(Records from a dataset)
'''

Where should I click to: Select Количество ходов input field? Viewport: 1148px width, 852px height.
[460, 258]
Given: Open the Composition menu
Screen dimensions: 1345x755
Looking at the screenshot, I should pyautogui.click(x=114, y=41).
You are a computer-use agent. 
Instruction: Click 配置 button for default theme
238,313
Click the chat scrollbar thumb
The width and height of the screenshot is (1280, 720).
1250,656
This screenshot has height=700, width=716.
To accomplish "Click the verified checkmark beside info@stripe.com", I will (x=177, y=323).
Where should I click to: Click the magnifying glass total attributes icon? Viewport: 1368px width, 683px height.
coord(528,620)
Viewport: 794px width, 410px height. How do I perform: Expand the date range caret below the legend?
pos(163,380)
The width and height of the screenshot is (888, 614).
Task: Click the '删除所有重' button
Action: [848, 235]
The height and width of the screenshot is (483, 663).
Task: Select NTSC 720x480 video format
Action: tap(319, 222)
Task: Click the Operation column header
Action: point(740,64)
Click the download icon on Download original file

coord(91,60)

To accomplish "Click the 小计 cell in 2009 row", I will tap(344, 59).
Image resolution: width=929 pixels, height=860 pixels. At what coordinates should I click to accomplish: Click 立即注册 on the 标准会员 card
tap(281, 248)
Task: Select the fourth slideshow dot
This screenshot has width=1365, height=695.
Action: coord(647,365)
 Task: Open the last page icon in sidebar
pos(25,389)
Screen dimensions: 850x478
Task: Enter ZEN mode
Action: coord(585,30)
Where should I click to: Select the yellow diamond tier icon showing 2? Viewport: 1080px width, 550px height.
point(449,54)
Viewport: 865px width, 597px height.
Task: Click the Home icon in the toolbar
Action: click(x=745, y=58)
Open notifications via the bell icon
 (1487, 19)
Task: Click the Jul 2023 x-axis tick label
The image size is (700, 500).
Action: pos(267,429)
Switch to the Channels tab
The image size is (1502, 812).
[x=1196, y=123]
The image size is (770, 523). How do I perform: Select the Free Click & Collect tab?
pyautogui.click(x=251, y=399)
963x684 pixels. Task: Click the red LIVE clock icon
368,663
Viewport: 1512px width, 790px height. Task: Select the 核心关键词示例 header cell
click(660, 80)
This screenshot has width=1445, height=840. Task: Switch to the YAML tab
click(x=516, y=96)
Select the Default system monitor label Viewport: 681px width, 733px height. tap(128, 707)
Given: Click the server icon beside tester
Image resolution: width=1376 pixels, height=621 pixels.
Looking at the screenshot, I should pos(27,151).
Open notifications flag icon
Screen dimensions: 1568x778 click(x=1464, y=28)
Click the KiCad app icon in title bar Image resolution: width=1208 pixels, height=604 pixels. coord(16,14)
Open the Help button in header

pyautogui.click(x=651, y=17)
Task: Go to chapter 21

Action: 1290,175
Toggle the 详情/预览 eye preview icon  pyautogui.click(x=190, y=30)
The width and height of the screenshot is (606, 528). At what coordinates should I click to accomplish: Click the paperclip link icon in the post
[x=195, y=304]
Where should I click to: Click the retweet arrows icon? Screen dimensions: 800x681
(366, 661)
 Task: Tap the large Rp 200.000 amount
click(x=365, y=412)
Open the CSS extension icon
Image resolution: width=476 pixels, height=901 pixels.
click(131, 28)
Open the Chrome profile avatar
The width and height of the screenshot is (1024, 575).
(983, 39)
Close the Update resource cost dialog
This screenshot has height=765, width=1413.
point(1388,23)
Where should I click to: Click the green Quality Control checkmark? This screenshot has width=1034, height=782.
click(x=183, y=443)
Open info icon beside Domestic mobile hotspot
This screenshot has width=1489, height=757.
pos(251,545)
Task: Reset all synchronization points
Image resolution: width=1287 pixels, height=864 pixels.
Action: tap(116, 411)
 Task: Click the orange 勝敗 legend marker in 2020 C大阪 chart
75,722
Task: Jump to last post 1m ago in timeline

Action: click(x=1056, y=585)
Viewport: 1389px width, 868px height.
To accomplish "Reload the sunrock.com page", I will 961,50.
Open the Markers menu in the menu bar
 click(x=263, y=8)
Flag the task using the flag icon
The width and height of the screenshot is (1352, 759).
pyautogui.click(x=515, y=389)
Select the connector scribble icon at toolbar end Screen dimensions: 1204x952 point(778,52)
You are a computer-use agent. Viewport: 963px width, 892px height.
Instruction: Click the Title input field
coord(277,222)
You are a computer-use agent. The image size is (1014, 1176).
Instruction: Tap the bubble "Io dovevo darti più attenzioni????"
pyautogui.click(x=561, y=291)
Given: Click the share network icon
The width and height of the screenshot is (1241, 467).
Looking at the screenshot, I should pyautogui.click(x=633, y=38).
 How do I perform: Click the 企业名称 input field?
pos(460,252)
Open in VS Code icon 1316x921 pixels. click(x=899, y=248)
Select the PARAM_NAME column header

'''

Extract every line of the records above, keeping each one unchanged.

Where should I click to: Select Количество ходов input field? Viewport: 1148px width, 852px height.
[460, 258]
Given: Open the Composition menu
Screen dimensions: 1345x755
Looking at the screenshot, I should pyautogui.click(x=114, y=41).
You are a computer-use agent. 
Instruction: Click 配置 button for default theme
238,313
Click the chat scrollbar thumb
The width and height of the screenshot is (1280, 720).
1250,656
This screenshot has height=700, width=716.
To accomplish "Click the verified checkmark beside info@stripe.com", I will (x=177, y=323).
Where should I click to: Click the magnifying glass total attributes icon? Viewport: 1368px width, 683px height.
coord(528,620)
Viewport: 794px width, 410px height. How do I perform: Expand the date range caret below the legend?
pos(163,380)
The width and height of the screenshot is (888, 614).
Task: Click the '删除所有重' button
Action: [848, 235]
The height and width of the screenshot is (483, 663).
Task: Select NTSC 720x480 video format
Action: tap(319, 222)
Task: Click the Operation column header
Action: point(740,64)
Click the download icon on Download original file

coord(91,60)

To accomplish "Click the 小计 cell in 2009 row", I will tap(344, 59).
Image resolution: width=929 pixels, height=860 pixels. At what coordinates should I click to accomplish: Click 立即注册 on the 标准会员 card
tap(281, 248)
Task: Select the fourth slideshow dot
This screenshot has width=1365, height=695.
Action: coord(647,365)
 Task: Open the last page icon in sidebar
pos(25,389)
Screen dimensions: 850x478
Task: Enter ZEN mode
Action: coord(585,30)
Where should I click to: Select the yellow diamond tier icon showing 2? Viewport: 1080px width, 550px height.
point(449,54)
Viewport: 865px width, 597px height.
Task: Click the Home icon in the toolbar
Action: click(x=745, y=58)
Open notifications via the bell icon
 (1487, 19)
Task: Click the Jul 2023 x-axis tick label
The image size is (700, 500).
Action: pos(267,429)
Switch to the Channels tab
The image size is (1502, 812).
[x=1196, y=123]
The image size is (770, 523). How do I perform: Select the Free Click & Collect tab?
pyautogui.click(x=251, y=399)
963x684 pixels. Task: Click the red LIVE clock icon
368,663
Viewport: 1512px width, 790px height. Task: Select the 核心关键词示例 header cell
click(660, 80)
This screenshot has width=1445, height=840. Task: Switch to the YAML tab
click(x=516, y=96)
Select the Default system monitor label Viewport: 681px width, 733px height. tap(128, 707)
Given: Click the server icon beside tester
Image resolution: width=1376 pixels, height=621 pixels.
Looking at the screenshot, I should pos(27,151).
Open notifications flag icon
Screen dimensions: 1568x778 click(x=1464, y=28)
Click the KiCad app icon in title bar Image resolution: width=1208 pixels, height=604 pixels. coord(16,14)
Open the Help button in header

pyautogui.click(x=651, y=17)
Task: Go to chapter 21

Action: 1290,175
Toggle the 详情/预览 eye preview icon  pyautogui.click(x=190, y=30)
The width and height of the screenshot is (606, 528). At what coordinates should I click to accomplish: Click the paperclip link icon in the post
[x=195, y=304]
Where should I click to: Click the retweet arrows icon? Screen dimensions: 800x681
(366, 661)
 Task: Tap the large Rp 200.000 amount
click(x=365, y=412)
Open the CSS extension icon
Image resolution: width=476 pixels, height=901 pixels.
click(131, 28)
Open the Chrome profile avatar
The width and height of the screenshot is (1024, 575).
(983, 39)
Close the Update resource cost dialog
This screenshot has height=765, width=1413.
point(1388,23)
Where should I click to: Click the green Quality Control checkmark? This screenshot has width=1034, height=782.
click(x=183, y=443)
Open info icon beside Domestic mobile hotspot
This screenshot has width=1489, height=757.
pos(251,545)
Task: Reset all synchronization points
Image resolution: width=1287 pixels, height=864 pixels.
Action: tap(116, 411)
 Task: Click the orange 勝敗 legend marker in 2020 C大阪 chart
75,722
Task: Jump to last post 1m ago in timeline

Action: click(x=1056, y=585)
Viewport: 1389px width, 868px height.
To accomplish "Reload the sunrock.com page", I will 961,50.
Open the Markers menu in the menu bar
 click(x=263, y=8)
Flag the task using the flag icon
The width and height of the screenshot is (1352, 759).
pyautogui.click(x=515, y=389)
Select the connector scribble icon at toolbar end Screen dimensions: 1204x952 point(778,52)
You are a computer-use agent. Viewport: 963px width, 892px height.
Instruction: Click the Title input field
coord(277,222)
You are a computer-use agent. The image size is (1014, 1176).
Instruction: Tap the bubble "Io dovevo darti più attenzioni????"
pyautogui.click(x=561, y=291)
Given: Click the share network icon
The width and height of the screenshot is (1241, 467).
Looking at the screenshot, I should pyautogui.click(x=633, y=38).
 How do I perform: Click the 企业名称 input field?
pos(460,252)
Open in VS Code icon 1316x921 pixels. click(x=899, y=248)
Select the PARAM_NAME column header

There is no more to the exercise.